Tuesday, September 19, 2006

 

E&P 1939: Navy Bob Steele Strip Announced

Today I'm going to start on a new series of posts relating news stories from Editor & Publisher from 1939. Here's the announcement of the new military adventure strip Navy Bob Steele. Interesting to me was that they seemed to want editors to think of the new strip as a complement to Superman. Considering the great syndication success of the superhero strip, I suppose I can understand McClure hoping that another adventure strip could ride its coattails.

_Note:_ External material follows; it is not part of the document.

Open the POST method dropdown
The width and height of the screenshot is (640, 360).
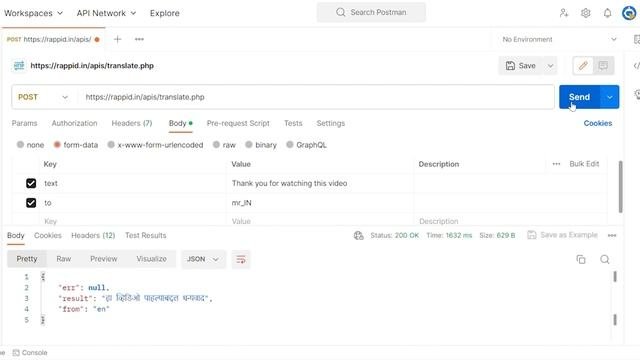click(x=43, y=97)
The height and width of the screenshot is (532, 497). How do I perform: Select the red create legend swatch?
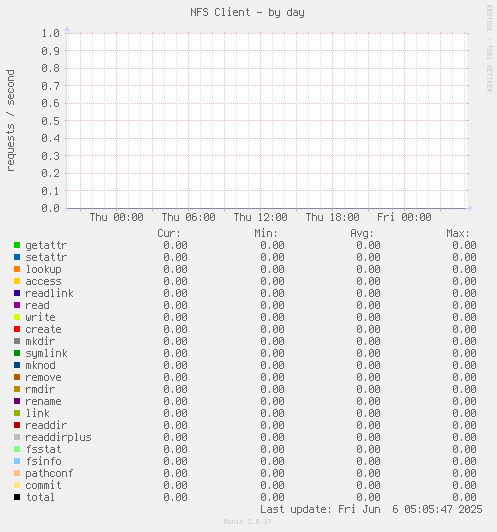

Half-Pages by McClure (9/23/39)

"Navy Bob Steele," a half page Sunday strip in full color, by Lieut. Wilson Starbuck, U.S.N.R., is being offered by McClure Newspaper Syndicate. Its introduction will come in mid-November, the syndicate said, at the same time that "Superman," now a daily strip distributed by McClure, appears in Sunday half page size. The latter comic, by Jerry Siegel and Joe Shuster, of Cleveland, was introduced last January.

The Bob Steele strip, which will be sold separately or with "Superman," will be "the inside story of the United States Navy," according to the announcement. Many of the incidents were inspired by active service experiences of Lieut. Starbuck, who at the age of 19 won a commission and was placed in command of U.S. submarine chaser No. 20 at New York in 1917. During the war he also served on the U.S.S. Shawmut and engaged in mine laying in the North Sea. After the armistice he was transferred to the air detachment of the Atlantic Fleet, where he learned to fly. He is now a senior grade lieutenant in the Naval Reserve.

"Superman"’s debut in the fall as a Sunday strip will bring new laurels to two youths in their early twenties who conceived the idea for their strip during their days in Cleveland high school. The strip deals with the adventures of the sole survivor of a cataclysm on a distant planet, sent to earth as a baby on a small rocket ship. In manhood "Superman" becomes a reporter and uses his gifts of strength and super-intelligence to combat evil-doers. Shuster is the artist and Siegel does continuity on the strip.